Выбрать главу

Самостоятельность среди дураков основана на силе, среди умных на знаниях и логике. Правда, есть и другие дураки, о которых писал Гамильтон, что жертвуют личными интересами во имя общественных, получая взамен поношения и неблагодарность. Но почему так действуют? – В угоду своего тщеславия Возможный при этом второй вопрос «Почему?» – остается без ответа. В самоутверждении индивидуума заключена вся сознательная часть истории человечества – ее доступная нашему представлению. Ничего общего не имеющая с теми исходными причинами законов миродвижения, которые недоступны нашему пониманию. Возможность познания первопричин устройства мира едва ли достижима. Полагаю, что Эйнштейновская скоростная ограниченность рано или поздно будет подправлена, как была скорректирована теория Ньютона.

Называющие себя материалистами утверждают обратное: возможность постепенного приближения к абсолютной истине. И заявляют, что это есть одна из основных категорий диалектического материализма. Похоже на идеализм, такое утверждение исходит из предположений, а не эксперимента. Едва ли правильно оно и по существу. Можно ли говорить о каком-либо приближении к конечной точке, находящейся в бесконечности? Каждое новое знание, отвечая на один вопрос, порождает другие вопросы. Отсюда, чем больше знания, тем больше вопросов и больше незнания. В этом суть бесконечности в данной частной философской концепции. Однако она только предположение, домысел, а не опыт и отсюда идеалистична.

С другой стороны опыт материален. Но новый опыт сначала в нашем представлении, а оно может подтвердиться или быть ошибочным. Материализм, настоенный на чистом опыте материальных связей существующего означает застой. Для движения нужны мысли, воображение. В споре между идеалистами и материалистами нет практической полезности. Есть удивляющая нас способность человека спорить долго длинно и, часто, талантливо. Не потому ли при разных философских школах реальные полезные достижения людей практически одинаковы? Хотя причисление к какой-либо школе не более, как навешенный ярлык, не имеющий никакого значения там, где идет речь о действительно полезных для общества делах.

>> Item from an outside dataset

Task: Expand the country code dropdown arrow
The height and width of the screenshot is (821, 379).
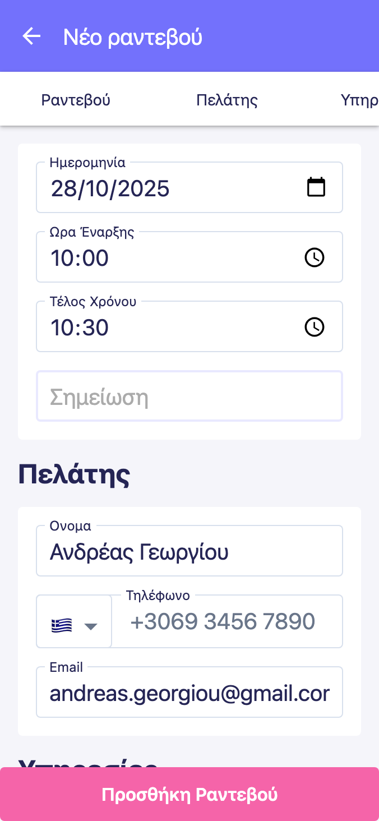Action: click(x=90, y=626)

В философии есть одни утверждения, которые могут или не могут быть приняты нами в их исходной постановке. Любые попытки словесного доказательства данных утверждений напоминают мне Ламетринское: «Если благо общества требует поисков истины, значит все люди… обязаны это делать», как будто недостаточно просто самой истины. Она и так хороша, если действительно хороша. Вопрос в другом: кому хороша, а кому плоха? Вся же метода доказательств заключается лишь в том, что голова автора в силу каких-то причин оказалась настроенной на волну, сползти с которой он уже никак не может. Ему кажется логично и убедительно, вроде того же Ламетри. Его идеи о свободе и доказательства типа: раз черное не белое, значит оно черное – наивный лепет. Каждый играет свою игру. Только у одних она более скрыта, у других – меньше. У Ламетри – очевидно. У Канта на том же принципиальном уровне, но сложнее: «…Это настолько не вызывает сомнения, что можно смело сказать… и утверждать, что в природе… не может находиться скрытым достаточное основание для возможности организмов, порождение которых не обосновано намерением.., было бы с нашей стороны дерзким суждением…». И далее: «Мы можем положить в основу возможности этих целей природы не что иное, как разумное существо». Можно было бы сбросить сколько-то на неточность перевода (сколько раз перепечатывалось и переписывалось), но ведь в таком духе сотни страниц и все будто для объяснения нам мира, как «продукта разумной причины» (Бога). Это вместо моих трех слов о непознаваемости исходных причин того же мира. Или вот, как четко и кратко у Сталина, человека дела и власти. «Советская власть обобществила средства производства, сделала их собственностью всего народа и тем уничтожила систему эксплуатации». Ясно. И никаких тебе также словесных доказательств и разъяснений. Нужны ли они? Конечно, нет. От наличия их, словесных, ничего не изменится. Ни у Канта, ни у Сталина, ни у меня.

Истина – в плане данного контекста – относительна, а потому всегда спорна. Конечно, разум может действовать (проявляться), как только хочется его хозяину, но это совершенно не значит, что таким же образом должен действовать и мыслить любой другой разум. У Канта же – одного, на мой взгляд, из зачинателей современной тенденциозной философии – в дополнение к той неописуемо усложненной чисто философской манере изложения – еще и сверх настойчиво метод мышления и собственные представления выдавались за некие общие сверх научные обобщения. Маркс имел вполне достойного учителя.